Queuing notifications

  1. The check for if someone needs to be notified should be added to the import console
  2. For each record in a dump, check if the email is in the EmailNotification table
  3. If exists:
    1. Insert email and breach name into a PendingNotification queue
  4. Save the breach record

Sending notifications

  1. Background worker?
  2. For each queue item:
    1. Send the email with a link back to the site for more info on the breach (do this first as it's most likely to fail)
    2. Update the record in the EmailNotification table to flag the breach as processed
    3. Delete the item from the queue
    4. Include a link to stop receiving notificatons (can this just include token or need email for key? Maybe have another table of tokens?) - this should also confirm that email and all history has been removed fr the system
    5. On send, add a token record which is the key and have and email field on the table so it knows which row to

Things to check

  1. Email service - SendGrid?
  2. Steps to take for junk mail resiliency
  3. How do I log the count?

tl;dr: whack everything in Table Storage, use the existing breach import process that runs in the virtual machine to also check for notifications that need to be sent, chuck the notifications into a message queue then have a background worker go through and process the queue. Sound feasible?

Entirely, but it was way too complex and it all begins with the Table Storage piece.

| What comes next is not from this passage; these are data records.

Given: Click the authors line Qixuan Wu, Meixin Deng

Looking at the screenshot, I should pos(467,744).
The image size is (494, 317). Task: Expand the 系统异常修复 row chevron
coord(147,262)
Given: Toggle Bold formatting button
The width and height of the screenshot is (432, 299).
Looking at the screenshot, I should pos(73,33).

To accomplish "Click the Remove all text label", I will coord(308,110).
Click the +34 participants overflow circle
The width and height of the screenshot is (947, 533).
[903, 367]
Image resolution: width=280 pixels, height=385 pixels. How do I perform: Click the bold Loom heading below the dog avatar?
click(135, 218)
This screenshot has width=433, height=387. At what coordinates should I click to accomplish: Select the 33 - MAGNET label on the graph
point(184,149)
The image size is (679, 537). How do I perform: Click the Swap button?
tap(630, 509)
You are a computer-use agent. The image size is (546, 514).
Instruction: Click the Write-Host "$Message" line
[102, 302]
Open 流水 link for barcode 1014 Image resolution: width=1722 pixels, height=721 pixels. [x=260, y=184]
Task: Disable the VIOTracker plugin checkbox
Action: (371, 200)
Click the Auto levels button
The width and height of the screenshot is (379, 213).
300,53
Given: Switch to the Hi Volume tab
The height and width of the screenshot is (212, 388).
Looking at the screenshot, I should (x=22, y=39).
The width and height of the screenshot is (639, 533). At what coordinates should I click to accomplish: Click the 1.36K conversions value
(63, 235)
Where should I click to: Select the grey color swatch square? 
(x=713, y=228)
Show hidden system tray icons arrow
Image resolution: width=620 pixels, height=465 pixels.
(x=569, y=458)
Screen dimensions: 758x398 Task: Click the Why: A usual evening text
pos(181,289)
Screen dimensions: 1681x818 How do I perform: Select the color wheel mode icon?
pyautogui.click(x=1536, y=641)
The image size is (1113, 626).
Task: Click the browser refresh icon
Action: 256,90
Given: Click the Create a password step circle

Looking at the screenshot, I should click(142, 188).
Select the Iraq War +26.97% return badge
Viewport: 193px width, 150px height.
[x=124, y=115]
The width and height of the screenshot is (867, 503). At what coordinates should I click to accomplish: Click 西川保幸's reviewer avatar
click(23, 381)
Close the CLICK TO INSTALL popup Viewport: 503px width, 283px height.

Not all roads lead to Table Storage

In the earlier post about working with all those records in Azure, I made the following comments:

“We need a database therefore we need SQL Server.” How many times have you heard this? This is so often the default position for people wanting to persist data on the server and as the old adage goes, this is the hammer to every database requirement which then becomes the nail. SQL Server has simply become “the standard” for many people.

You know what’s just as bad as defaulting to SQL Server “just because”? Defaulting to Table Storage “just because”!

Table Storage worked really well for storing the breached accounts for a few reasons:

  1. It’s enormously fast across gigantic data sets
  2. It’s dead easy to query when you’re searching by a single key (such as an email address)
  3. It’s very cheap compared to SQL Azure (about 5% of the price by volume)

The first sign that this wasn’t necessarily the best path was when I was designing the verification token process. I needed to be able to resolve account by either email address (when I’m looking for an account in a breach) or by token (when I’m verifying an account). Suddenly the value of super-fast key-lookups wasn’t looking so great (note: I haven’t tested the difference in perf, but it wasn’t the only reason).

The other thing was that I really needed relational data; I wanted to have breaches (Adobe, Stratfor, etc) and I wanted to have notification users and I then I wanted to be able to map between those in order to track which users had been sent a notification for which breach. This is important as it gives me idempotence – I can run the same script over and over again on the same records without them sending notifications twice because I know who’s already received one.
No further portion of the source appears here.